Of course, not all conspiracy theories in England ran parallel to those in America. One very popular explanation of the crisis vis-à-vis the American colonies was that from at least 1760 onward, a group of American conspirators had, for their own profit and aggrandizement, purposefully orchestrated events with the treasonous goal of independence in mind. Proponents of this conspiracy theory included Francis Bernard, the governor of Massachusetts from 1760 to 1769, as well as his successor Thomas Hutchinson.

In fact, this interpretation won the highest endorsement possible from George III himself, who in 1775 informed Parliament: “The authors and promoters of this desperate conspiracy have in the conduct of it derived great advantage from the difference of our intentions and theirs. They meant only to amuse, by vague expressions of attachment to the parent state and the strongest protestations of loyalty to me, whilst they were preparing for a general revolt”.

In late 1775, the king’s statement was probably right: the colonies were headed almost inexorably toward independence. But in the 1760s and the early 1770s, attachment to the crown was still strong in America. There was no premeditated plan to bring about independence through a series of escalating crises, as George III and others charged.

Likewise, there was no coherent plot to abolish liberty in the American colonies. To be sure, prime ministers from George Grenville onward certainly wanted to set a precedent of taxation in the colonies. Most leading politicians were either ignorant or contemptuous of traditions of self-government in the colonies.

The king and most parliamentary leaders wanted to reorganize the empire into a more coherent system, and thus had no intention of returning to the era of salutary neglect.

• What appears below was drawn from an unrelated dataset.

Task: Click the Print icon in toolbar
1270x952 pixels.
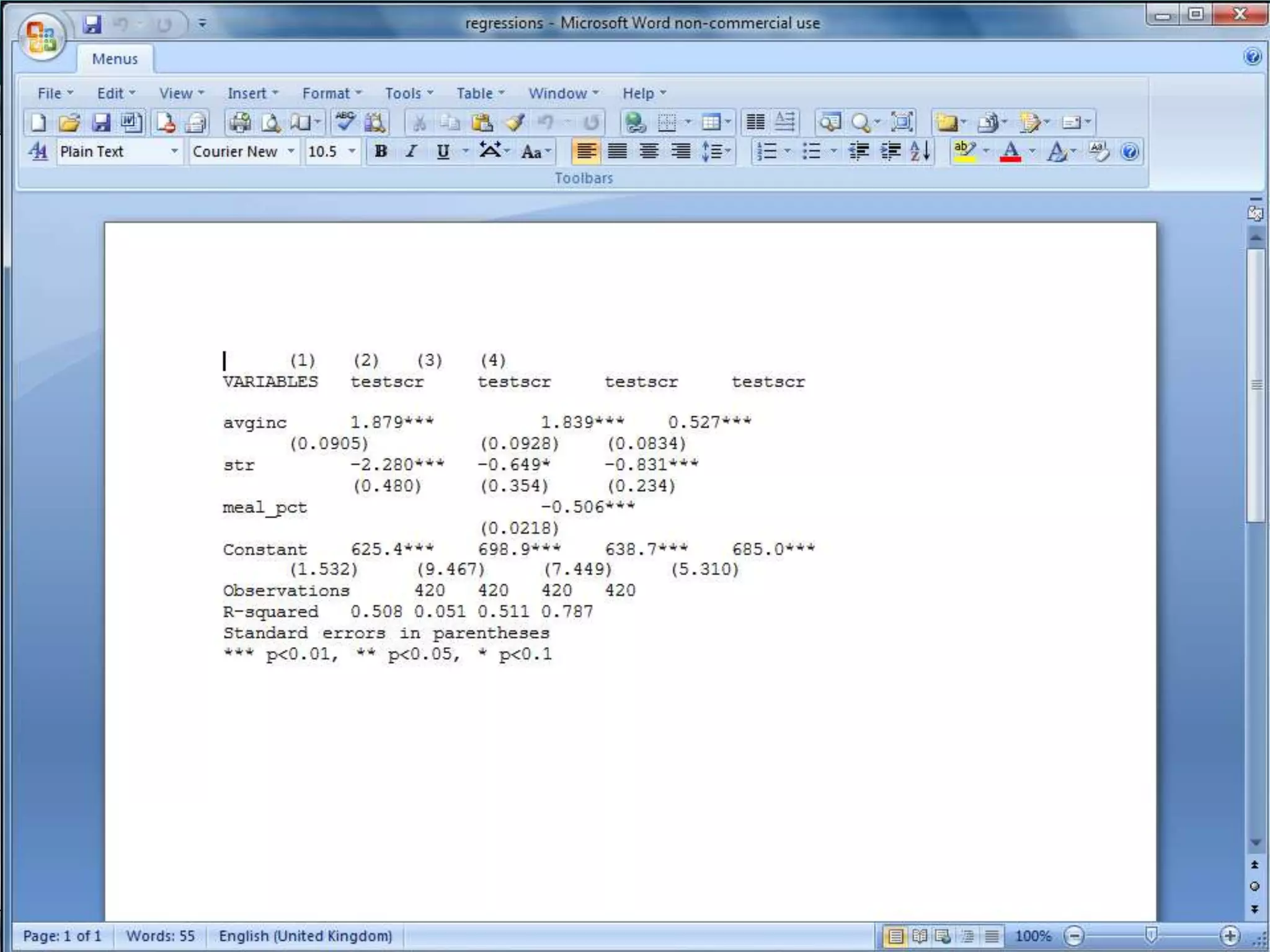Action: 239,122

Nevertheless, the taxation and reform measures of the 1760s and 1770s had limited and specific purposes; they did not constitute a deliberate design to destroy the rights of Englishmen.

Rather, the American Revolution can best be understood as a series of conflicts and misunderstandings, during which the political differences between England and its colonies became ever clearer, and the stakes ever higher, to the point where a fullscale revolution was the result.

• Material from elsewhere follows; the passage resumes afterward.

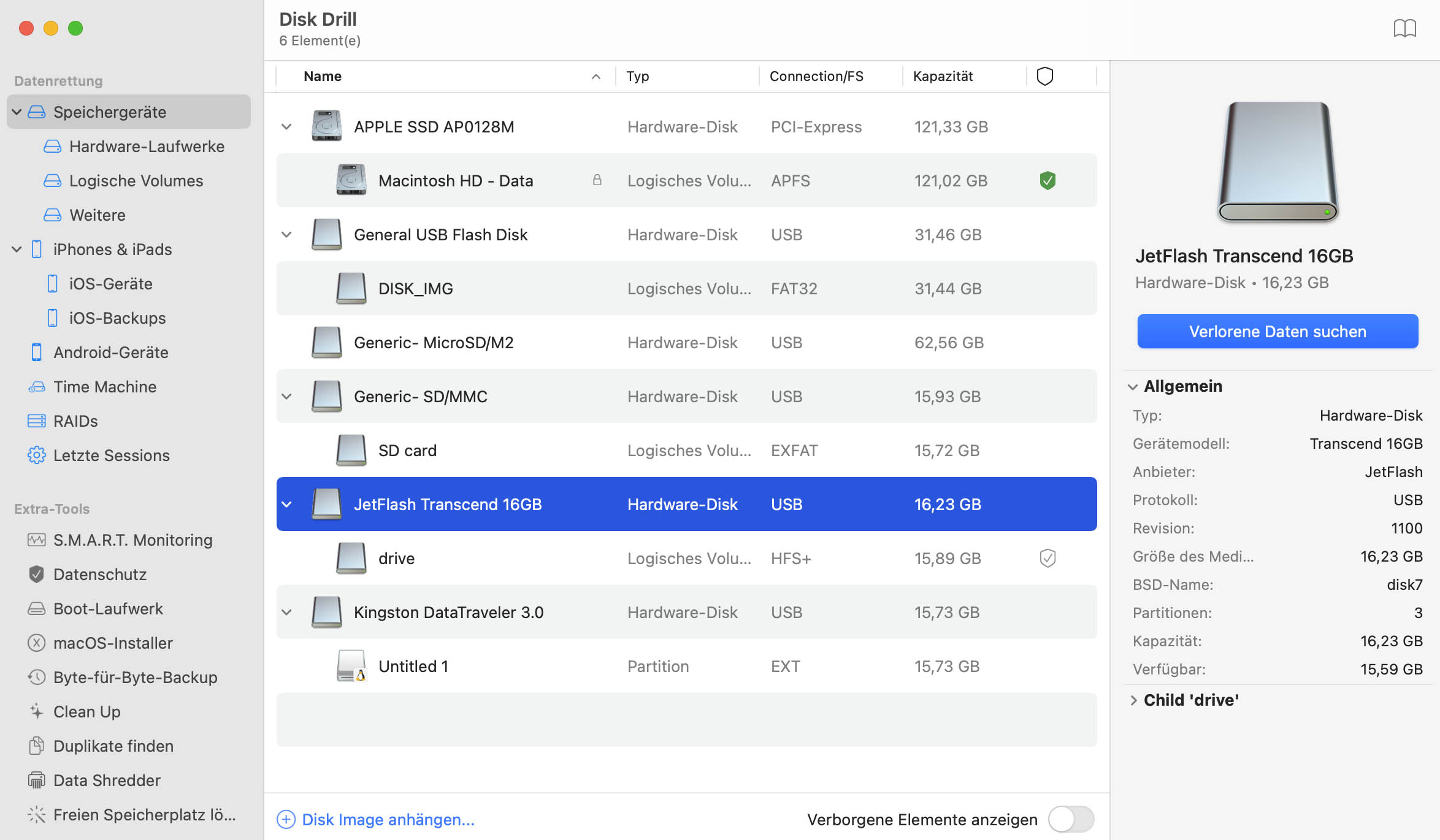The width and height of the screenshot is (1440, 840).
Task: Open Datenschutz shield icon in sidebar
Action: (x=36, y=575)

Nevertheless, the ubiquity of conspiracy-minded explanations for the American Revolution is startling, but explainable. Theories of political conspiracy were a staple of eighteenth-century British political discourse, and preceded the American Revolution. English radicals often charged that a secret faction had formed a ministerial conspiracy that worked toward the consolidation of power and the subversion of traditional English liberties.

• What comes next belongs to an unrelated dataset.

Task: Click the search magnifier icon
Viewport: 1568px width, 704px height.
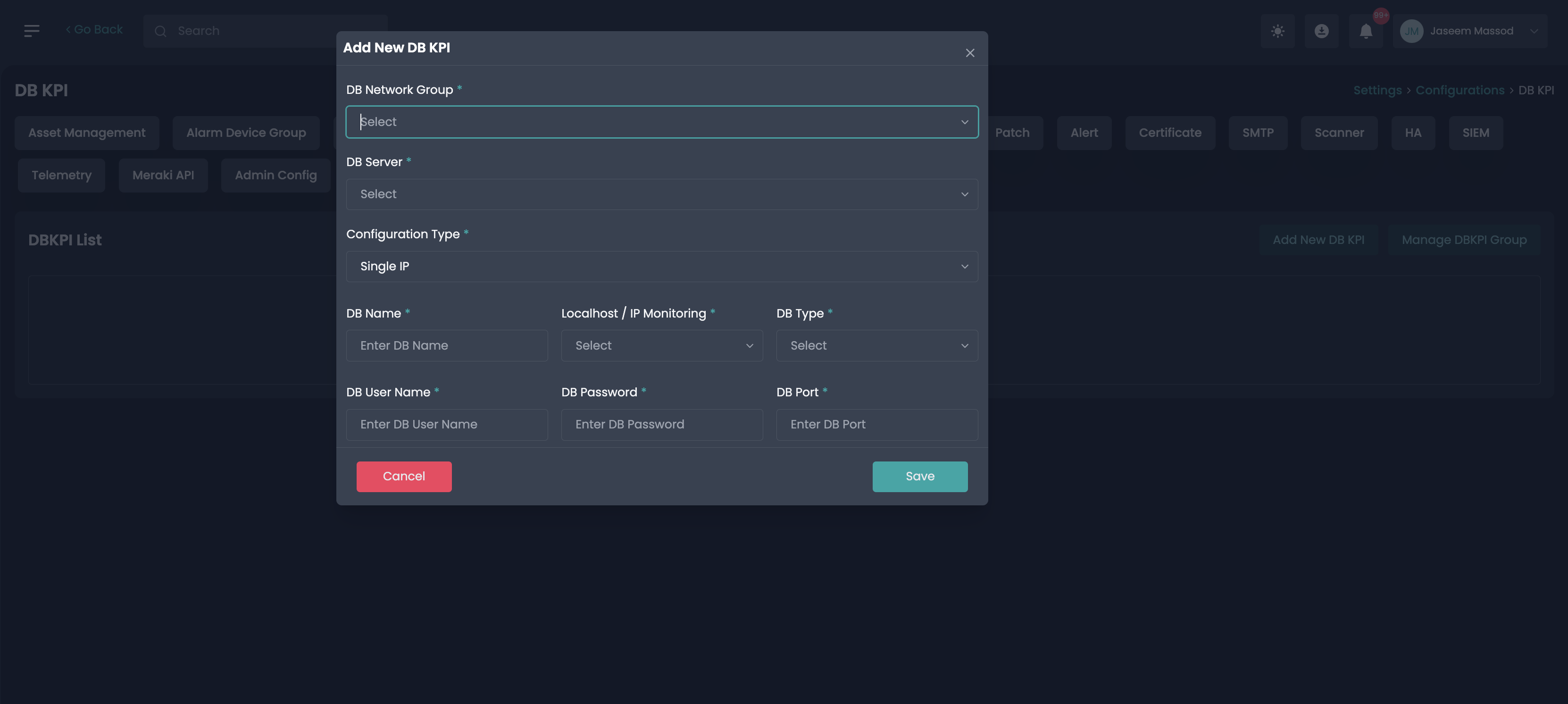Action: pyautogui.click(x=161, y=31)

Much of the political theory of the Real Whig tradition in England was geared toward a general attitude of suspicion, lest liberty be destroyed by designing men. In fact, most contemporary observers expected conspiracy and corruption to seep into any political system, even the revered English constitution; only through constant vigilance could such decay be prevented or at least delayed.

At the same time, eighteenth-century philosophy was built on the premise that all effects had specific and identifiable causes. In the case of political effects, these causes were expected to lie with individual intentions, not abstract social forces or uncontrollable political dynamics.

So if the colonists perceived negative effects from English policies, while at the same time Parliament asserted that they had the empire’s best interest at heart, the colonists interpreted this discrepancy as the deliberate deception of a malevolent conspiracy. Conspiracy theorists on both sides simply interpreted events in the political and intellectual framework of their time.